I’ve been searching for a perfect brownie recipe for a long time. One that would rival the cheap, convenient stuff that comes in a box. It had to be dense, fudgy and chewy with the ubiquitous crackly top that brownies are known for. Most importantly, it had to be easy; really easy. And here it is. This brownie comes together without melting chocolate and I make it sans mixer, which screams convenient. Best of all it is incredibly delicious, with a pronounced dark chocolate flavor and contrast from the salty pretzels.

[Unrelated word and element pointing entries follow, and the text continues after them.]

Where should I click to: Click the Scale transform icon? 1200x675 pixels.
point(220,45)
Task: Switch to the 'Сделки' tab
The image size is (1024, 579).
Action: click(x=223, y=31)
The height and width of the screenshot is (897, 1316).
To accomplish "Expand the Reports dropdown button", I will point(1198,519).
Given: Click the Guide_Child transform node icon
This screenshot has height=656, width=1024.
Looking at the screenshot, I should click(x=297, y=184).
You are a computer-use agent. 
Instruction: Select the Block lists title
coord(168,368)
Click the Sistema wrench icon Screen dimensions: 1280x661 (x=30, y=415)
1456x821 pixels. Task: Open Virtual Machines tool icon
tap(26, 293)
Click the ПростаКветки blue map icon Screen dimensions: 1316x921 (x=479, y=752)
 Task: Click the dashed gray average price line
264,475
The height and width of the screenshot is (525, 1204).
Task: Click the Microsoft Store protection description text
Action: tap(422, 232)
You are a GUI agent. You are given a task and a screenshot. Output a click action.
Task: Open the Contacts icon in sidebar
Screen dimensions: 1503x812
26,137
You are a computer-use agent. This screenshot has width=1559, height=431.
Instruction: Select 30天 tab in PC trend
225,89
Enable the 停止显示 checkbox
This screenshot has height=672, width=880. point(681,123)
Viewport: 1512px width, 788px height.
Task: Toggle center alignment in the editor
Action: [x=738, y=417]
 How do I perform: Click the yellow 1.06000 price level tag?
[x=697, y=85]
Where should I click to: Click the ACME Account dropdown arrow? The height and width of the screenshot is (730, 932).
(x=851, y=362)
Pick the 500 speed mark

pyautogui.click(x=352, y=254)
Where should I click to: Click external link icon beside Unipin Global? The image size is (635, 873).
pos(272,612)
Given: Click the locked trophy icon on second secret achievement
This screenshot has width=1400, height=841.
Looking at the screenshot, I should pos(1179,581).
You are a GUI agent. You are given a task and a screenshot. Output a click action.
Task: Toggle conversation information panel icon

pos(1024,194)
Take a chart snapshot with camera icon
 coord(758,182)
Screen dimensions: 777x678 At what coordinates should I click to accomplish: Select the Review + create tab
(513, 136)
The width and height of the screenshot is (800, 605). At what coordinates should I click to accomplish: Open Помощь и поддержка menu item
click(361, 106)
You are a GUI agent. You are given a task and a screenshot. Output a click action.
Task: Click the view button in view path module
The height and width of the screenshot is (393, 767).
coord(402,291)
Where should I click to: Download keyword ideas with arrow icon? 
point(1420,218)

I can count on one hand the amount of times I've been away from my children. Actually, I would need just two fingers. Both times were postpartum hospital stays and I still got to hug them in the morning. I love my kids to pieces and my heart bursts when thinking of them, but it would be untrue if I told you I never daydream of hoping on a plane to go somewhere, anywhere, alone. At heart, I have an incurable case of wanderlust that isn't so convenient given my life circumstances but it's there anyhow. I often daydream of places I'd like to visit. It makes for nice entertainment against the backdrop of daily motherhood things. And now that I'm off on the quickest getaway I could realistically pull off, I want nothing more than to cancel my flight and stay. Stay through the craziness that is the daily grind. Stroke my daughter's softly curled hair through her nerve-grating tantrums. See them off in the morning with both a smile and a sigh of relief. I love my every day and I didn't think it would difficult to peel me away from it. I even searched inside of myself and could see not a hint of relief or secret joy at the prospect of leaving. I'm amazed myself. Though I won't be wiping away a stream of tears as the plane takes off but the well is forming inside of me, I tell you. It's only a four day trip, with a stop over in Paris, oui Paris!, that gives me enough time to give my college roommate la bise and have a sleepover just like our 21-year-old selves. We'll likely giggle the night away, as we can't help to every time we're together. I'll practice my french with the confidence I don't feel given the many years since I last spoke it fluently but that I've acquired with age. And if the taxi driver smirks at a mispronunciation then I shrug and move on.
So as I'm off and leaving behind my family, I left them with leftovers of this brownie. I think they'll be ok.